16. Kumpul

646 66 11
                                    

Tak terasa dua bulan sudah berlalu. Hubungan Gretha dan Agatha semakin dekat, seiring berjalannya waktu. Bahkan sudah tidak ada kata canggung di antara keduanya. Kamar Agatha selalu menjadi saksi kedekatan keduanya. Bahkan mereka sudah tak ragu untuk saling cuddle satu sama lain.

Tapi, status keduanya belum jelas. Ya, walaupun keduanya seperti tidak mempermasalahkan hal itu. Agatha juga masih belum peka dengan perasaannya, untungnya Gretha tidak pernah bertanya mengenai perasaan Agatha pada Gretha.

Gretha mengerti, membalas cinta seseorang memerlukan banyak waktu.

Selagi Agatha nyaman ketika bersamanya, dia tidak ingin memikirkan hal lain termasuk status hubungan mereka.

Hasta Cafetaria. Tempat yang telah menjadi saksi bisu beberapa insan bertemu dengan sang pujaan hati. Seperti sekarang ini.

Berkunjung ke café untuk men-charge energinya setelah seharian berkegiatan hingga hampir tidak makan. Gretha hanya diam mendengarkan gadis yang tengah mengomel dengan panjang lebarnya.

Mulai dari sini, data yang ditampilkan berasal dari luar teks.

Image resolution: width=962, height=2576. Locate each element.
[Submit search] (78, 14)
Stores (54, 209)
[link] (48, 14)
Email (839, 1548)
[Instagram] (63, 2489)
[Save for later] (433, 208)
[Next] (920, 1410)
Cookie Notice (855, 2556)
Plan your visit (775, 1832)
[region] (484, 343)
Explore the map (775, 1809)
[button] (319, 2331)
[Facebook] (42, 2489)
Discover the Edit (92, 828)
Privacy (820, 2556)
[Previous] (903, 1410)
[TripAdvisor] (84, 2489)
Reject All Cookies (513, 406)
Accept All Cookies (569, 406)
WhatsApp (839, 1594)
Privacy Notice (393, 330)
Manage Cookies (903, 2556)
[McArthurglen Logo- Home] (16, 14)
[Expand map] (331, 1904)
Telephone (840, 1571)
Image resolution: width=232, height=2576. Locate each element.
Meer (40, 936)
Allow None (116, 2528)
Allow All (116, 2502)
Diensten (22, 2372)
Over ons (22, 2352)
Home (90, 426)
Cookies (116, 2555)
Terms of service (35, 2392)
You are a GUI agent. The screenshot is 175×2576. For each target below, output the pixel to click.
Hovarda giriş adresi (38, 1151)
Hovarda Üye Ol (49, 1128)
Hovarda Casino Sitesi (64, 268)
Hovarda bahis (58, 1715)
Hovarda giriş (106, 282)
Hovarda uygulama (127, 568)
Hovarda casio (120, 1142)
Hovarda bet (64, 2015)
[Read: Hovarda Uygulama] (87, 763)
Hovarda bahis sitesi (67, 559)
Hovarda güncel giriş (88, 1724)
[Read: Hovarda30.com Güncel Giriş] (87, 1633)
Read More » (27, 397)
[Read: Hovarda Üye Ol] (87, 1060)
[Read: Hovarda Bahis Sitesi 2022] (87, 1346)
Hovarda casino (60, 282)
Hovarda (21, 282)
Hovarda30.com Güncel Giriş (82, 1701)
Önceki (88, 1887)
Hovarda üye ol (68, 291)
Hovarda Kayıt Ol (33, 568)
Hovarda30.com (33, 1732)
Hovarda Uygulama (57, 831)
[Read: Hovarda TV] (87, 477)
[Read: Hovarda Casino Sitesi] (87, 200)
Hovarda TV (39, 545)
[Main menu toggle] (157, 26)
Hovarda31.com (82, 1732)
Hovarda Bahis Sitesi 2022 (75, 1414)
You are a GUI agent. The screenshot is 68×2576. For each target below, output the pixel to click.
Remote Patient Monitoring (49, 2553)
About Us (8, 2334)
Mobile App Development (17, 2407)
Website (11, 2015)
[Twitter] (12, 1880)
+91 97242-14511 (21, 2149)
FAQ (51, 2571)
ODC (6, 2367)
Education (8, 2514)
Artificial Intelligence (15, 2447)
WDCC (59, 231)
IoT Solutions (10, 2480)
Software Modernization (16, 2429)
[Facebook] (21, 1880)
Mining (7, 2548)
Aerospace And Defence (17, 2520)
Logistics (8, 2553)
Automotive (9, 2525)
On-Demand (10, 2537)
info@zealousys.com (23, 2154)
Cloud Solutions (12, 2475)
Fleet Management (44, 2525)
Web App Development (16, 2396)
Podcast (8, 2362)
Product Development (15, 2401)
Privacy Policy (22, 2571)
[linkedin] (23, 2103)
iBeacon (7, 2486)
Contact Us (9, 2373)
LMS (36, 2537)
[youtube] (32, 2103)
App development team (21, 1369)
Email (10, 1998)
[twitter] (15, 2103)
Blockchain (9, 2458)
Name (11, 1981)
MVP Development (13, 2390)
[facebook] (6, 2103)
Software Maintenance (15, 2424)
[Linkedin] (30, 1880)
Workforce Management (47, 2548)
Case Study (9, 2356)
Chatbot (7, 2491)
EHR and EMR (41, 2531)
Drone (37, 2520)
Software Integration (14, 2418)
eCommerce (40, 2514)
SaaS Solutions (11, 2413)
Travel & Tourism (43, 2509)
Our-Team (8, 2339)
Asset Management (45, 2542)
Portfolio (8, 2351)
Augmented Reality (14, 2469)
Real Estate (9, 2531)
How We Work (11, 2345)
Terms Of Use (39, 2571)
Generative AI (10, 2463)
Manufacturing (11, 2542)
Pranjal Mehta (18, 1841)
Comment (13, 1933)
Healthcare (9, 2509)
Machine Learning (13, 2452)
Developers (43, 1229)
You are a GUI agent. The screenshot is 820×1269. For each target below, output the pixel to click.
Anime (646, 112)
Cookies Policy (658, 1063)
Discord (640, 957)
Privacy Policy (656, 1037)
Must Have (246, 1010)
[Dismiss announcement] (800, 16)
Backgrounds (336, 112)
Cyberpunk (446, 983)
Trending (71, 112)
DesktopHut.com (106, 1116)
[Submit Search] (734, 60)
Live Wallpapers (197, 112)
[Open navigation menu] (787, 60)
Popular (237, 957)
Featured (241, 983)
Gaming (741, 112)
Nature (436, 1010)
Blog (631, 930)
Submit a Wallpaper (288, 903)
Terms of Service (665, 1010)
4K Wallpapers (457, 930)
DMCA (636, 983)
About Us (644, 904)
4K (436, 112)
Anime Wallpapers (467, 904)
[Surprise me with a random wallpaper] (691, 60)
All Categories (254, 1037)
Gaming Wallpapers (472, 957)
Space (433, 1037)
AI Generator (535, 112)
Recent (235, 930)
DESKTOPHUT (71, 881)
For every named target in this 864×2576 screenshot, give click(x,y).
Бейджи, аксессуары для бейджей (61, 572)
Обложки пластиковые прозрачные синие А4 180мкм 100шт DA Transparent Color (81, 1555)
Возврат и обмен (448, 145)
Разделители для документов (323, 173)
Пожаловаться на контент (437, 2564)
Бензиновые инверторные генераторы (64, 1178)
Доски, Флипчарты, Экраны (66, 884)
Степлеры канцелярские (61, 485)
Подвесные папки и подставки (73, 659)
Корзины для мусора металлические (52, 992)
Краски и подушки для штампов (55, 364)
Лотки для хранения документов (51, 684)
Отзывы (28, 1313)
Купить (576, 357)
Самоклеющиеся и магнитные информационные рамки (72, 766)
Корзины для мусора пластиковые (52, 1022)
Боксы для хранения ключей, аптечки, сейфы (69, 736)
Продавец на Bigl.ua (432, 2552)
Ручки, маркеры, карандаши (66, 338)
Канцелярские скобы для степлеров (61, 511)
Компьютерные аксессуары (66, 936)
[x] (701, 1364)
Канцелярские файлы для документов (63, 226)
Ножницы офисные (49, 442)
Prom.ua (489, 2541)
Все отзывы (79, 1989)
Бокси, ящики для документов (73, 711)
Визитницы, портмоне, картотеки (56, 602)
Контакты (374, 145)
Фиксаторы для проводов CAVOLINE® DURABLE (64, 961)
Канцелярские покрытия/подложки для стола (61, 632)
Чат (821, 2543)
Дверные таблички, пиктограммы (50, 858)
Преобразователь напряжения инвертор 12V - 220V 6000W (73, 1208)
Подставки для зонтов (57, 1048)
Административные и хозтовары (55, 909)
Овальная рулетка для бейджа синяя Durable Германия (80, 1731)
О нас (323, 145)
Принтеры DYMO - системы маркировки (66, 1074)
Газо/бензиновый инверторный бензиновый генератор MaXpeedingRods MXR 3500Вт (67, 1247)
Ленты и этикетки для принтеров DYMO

"Aku ngerti kamu tuh emang tanggung jawab banget orangnya, tapi bisa enggak sih, jangan lupa jaga kondisi tubuh kamu juga! Coba kalo aku enggak nelpon kamu tadi, pasti kamu belum makan sampe sekarang." Omel gadis itu. Tetapi tetap fokus berkutat dengan kegiatannya.

"..." Gretha hanya diam menatap gadis yang ia cintai itu, siapa lagi kalau bukan Agatha.

Agatha menaruh gelas berisi ice lemon tea tepat di hadapan Gretha. Dia menatap Gretha tajam, "Kamu dengerin aku enggak sih, Kak?" Tanya Agatha galak.

Berryl menatap ngeri dari kejauhan, jarang-jarang Agatha mendumel seperti itu. Sedangkan Gretha? Dia malah menatap Agatha dengan senyum yang terus terpantri di wajah cantiknya. Dia tengah terpesona pada pemandangan Agatha yang saat ini sangat memanjakan matanya. Rambut Agatha yang dicepol asal, membuatnya cantik berkali-kali lipat.

"Kak Gre... Ya ampun, kamu tuh kenapa sih?"

"Cantik." Ucap Gretha asal. Agatha menganga tak percaya, "Jadi dari tadi kamu enggak dengerin aku!?" Tanya Agatha lagi dengan nada merajuk.

Gretha terkekeh gemas mendengarnya, "Aku dengerin kok..." Jawab Gretha jujur. Dia meminum lemon tea nya yang telah dibuat oleh Agatha. Lalu, kembali membuka topik obrolan ringan dengan Agatha. Yang berhasil mengubah mood gadis itu dalam sekejap.

Beruntung café sedang sepi sekarang, jadi mereka berdua bisa mengobrol dengan leluasa. Tapi tidak berlaku dengan Berryl dan Irene, kehadiran mereka seperti nyamuk di café ini. Duduk di kursi yang biasa di tempati pelanggan, sambil memandangi dua orang yang tengah kasmaran itu.

"Dunia serasa milik berdua dah." Celetuk Irene, membuka topik antara dirinya dan Berryl.

Berryl mengangguk samar tanpa mengalihkan pandangannya dari pantry café, "Heem, kita enpisi di sini." Ucap Berryl menanggapi.

Irene menyandarkan dirinya ke kursi, melihat Gretha dan Agatha membuatnya teringat pada dirinya yang di masa lalu. "Kapan gua bisa kayak gini lagi, ya?" Monolognya pelan, yang disadari oleh Berryl.

Berryl memusatkan perhatiannya kepada Irene, tertarik dengan kalimat yang keluar dari bibir gadis itu. "Bentar, gua enggak salah denger, kan? Bisa kayak gini lagi? Berarti lu juga pernah deket sama orang dong, atau masih sampe sekarang?" Tanya Berryl bertubi-tubi, dia kepo.

Irene gelagapan, "G-gua pernah sih... Dulu." Suaranya mengecil ketika mengucapkan kata terakhir. Berryl mengangguk-angguk dan ber'oh' ria menanggapinya. "Terus sekarang?" Berryl bertanya lagi, membuka sedikit demi sedikit jati diri gadis tersebut.

Gurat sendu tercetak di wajah Irene yang selalu terlihat jutek, "Enggak lagi. Baru sebentar, sekitar delapan bulan yang lalu." Jawabnya dengan sedikit menjelaskan lamanya kandasnya hubungan itu.